Two Competing Models of Banking
The answer to whether deficits cause crises depends entirely on which model of banking is correct:
1. Loanable Funds Model
Core Assumption: Banks are intermediaries between savers and borrowers.
From mainstream textbooks:
“Commercial banks are the best-known type of financial intermediary. They take deposits from savers and use these deposits to make loans to those who have investment projects they need to finance.” - Mankiw (2016)
Key Characteristic: Loans appear as: - Assets of Households (who are the real lenders) - Liabilities of Firms (borrowers) - NOT on bank balance sheets as assets
Godley Table Structure (Loanable Funds)
Complete analysis requires three tables (Banks, Households, Firms) with each transaction appearing four times.
Private Banks:
| Flows↓/Stocks→ | Reserves | Households | Firms | \(Banks\) | A-L-E |
|---|---|---|---|---|---|
| Type | Asset | Liability | Liability | Equity | |
| Initial | 100 | 40 | 50 | 10 | 0 |
| Pay Wages | +Wages | -Wages | |||
| Buy Goods | -Consume | +Consume | |||
| Borrow Money | -Credit | +Credit | |||
| Pay Interest | \(Int_{Firms}\) | \(-Int_{Firms}\) | |||
| Pay Bank Fee | -Fee | Fee | |||
| Banks Spend | \(Spend_{Banks}\) | \(-Spend_{Banks}\) | |||
| ∫ Flows | 100 | 20+∫ | 70+∫ | 10 | 0 |
Households:
| Flows↓/Stocks→ | Households | \(Debt_{Firms}\) | \(HH_{Equity}\) | A-L-E |
|---|---|---|---|---|
| Type | Asset | Asset | Equity | |
| Initial | 20 | 0 | 20 | 0 |
| Pay Wages | +Wages | +Wages | ||
| Buy Goods | -Consume | -Consume | ||
| Borrow Money | -Credit | +Credit | ||
| Pay Interest | +\(Int_{Firms}\) | +\(Int_{Firms}\) | ||
| Pay Bank Fee | -Fee | -Fee | ||
| ∫ Flows | 20+∫ | 0+∫ | 20+∫ | 0 |
Firms:
| Flows↓/Stocks→ | Firms | \(Debt_{Firms}\) | \(Firms_{Equity}\) | A-L-E |
|---|---|---|---|---|
| Type | Asset | Liability | Equity | |
| Initial | 70 | 0 | 70 | 0 |
| Pay Wages | -Wages | -Wages | ||
| Buy Goods | +Consume | +Consume | ||
| Borrow Money | +Credit | +Credit | ||
| Pay Interest | -\(Int_{Firms}\) | -\(Int_{Firms}\) | ||
| Banks Spend | +\(Spend_{Banks}\) | +\(Spend_{Banks}\) | ||
| ∫ Flows | 70+∫ | 0+∫ | 70+∫ | 0 |
Basic Flows (Without Government)
Parameters and flows:
\[Wage_{Share} = 60\%; \quad V_{Firms} = 4; \quad V_{HH} = 12.5 \quad V_{Banks} = 1 \]

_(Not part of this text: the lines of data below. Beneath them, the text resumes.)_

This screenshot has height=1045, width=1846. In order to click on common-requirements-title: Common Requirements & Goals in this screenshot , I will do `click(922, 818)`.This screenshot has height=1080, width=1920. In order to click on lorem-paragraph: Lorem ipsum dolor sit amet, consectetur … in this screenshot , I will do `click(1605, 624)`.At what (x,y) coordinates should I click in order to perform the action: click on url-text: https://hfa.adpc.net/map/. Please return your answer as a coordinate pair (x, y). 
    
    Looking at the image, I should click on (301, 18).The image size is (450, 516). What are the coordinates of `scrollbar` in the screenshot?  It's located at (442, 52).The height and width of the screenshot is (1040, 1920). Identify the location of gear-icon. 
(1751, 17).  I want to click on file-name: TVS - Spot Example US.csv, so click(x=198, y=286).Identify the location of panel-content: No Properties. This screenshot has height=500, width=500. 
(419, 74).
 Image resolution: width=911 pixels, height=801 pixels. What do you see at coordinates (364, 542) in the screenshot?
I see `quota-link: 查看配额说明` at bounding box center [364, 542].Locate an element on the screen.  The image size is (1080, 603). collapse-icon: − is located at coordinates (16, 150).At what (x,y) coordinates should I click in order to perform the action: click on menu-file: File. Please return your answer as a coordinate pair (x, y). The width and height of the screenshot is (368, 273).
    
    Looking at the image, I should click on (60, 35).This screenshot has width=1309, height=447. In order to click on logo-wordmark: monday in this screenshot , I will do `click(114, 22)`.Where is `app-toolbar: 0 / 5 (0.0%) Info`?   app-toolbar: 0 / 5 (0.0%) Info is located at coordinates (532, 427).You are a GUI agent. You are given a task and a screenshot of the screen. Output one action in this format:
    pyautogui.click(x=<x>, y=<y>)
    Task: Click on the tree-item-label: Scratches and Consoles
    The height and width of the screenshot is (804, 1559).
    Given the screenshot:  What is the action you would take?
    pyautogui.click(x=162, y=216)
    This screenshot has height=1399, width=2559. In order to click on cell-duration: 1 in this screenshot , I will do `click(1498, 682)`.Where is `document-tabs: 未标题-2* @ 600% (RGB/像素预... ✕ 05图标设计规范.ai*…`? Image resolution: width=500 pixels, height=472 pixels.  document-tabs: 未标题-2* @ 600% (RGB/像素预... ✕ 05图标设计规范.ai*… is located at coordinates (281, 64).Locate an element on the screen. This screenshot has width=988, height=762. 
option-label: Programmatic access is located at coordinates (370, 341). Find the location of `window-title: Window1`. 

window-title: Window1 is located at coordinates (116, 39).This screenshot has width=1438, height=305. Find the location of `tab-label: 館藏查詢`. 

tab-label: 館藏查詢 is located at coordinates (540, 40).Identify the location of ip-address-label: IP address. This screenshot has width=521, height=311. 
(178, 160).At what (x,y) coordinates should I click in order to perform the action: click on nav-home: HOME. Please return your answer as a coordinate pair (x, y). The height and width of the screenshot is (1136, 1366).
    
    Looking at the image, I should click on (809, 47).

\[Int_{Rate} = 5\% \quad Fee_{Rate} = 10\% \quad Credit_{Rate} = 0\%\] \[GDP = {Firms} \times {V_{Firms}}\]
\[Wages = GDP \times Wage_{Share}\]
\[Consume = {Households} \times {V_{HH}} \quad (3)\]
\[Credit = GDP \times Credit_{Rate}\]
\[Int_{Firms} = Debt_{Firms} \times Int_{Rate}\]
\[Fee = Int_{Firms} \times Fee_{Rate}\]
\[Int_{Firms} = Debt_{Firms} \times Int_{Rate}\]
\[Spend_{Banks} = {Banks} \times {V_{Banks}}\]
Adjusting the credit and interest rates will change \(Debt_{Firms}\).
| Variable | Value |
|---|---|
| Loading… | — |
This system is sustainable with only private sector debt does not get too large. But the growth of GDP is slow, there is a slow growth in household net equity and no growth in the value of firms.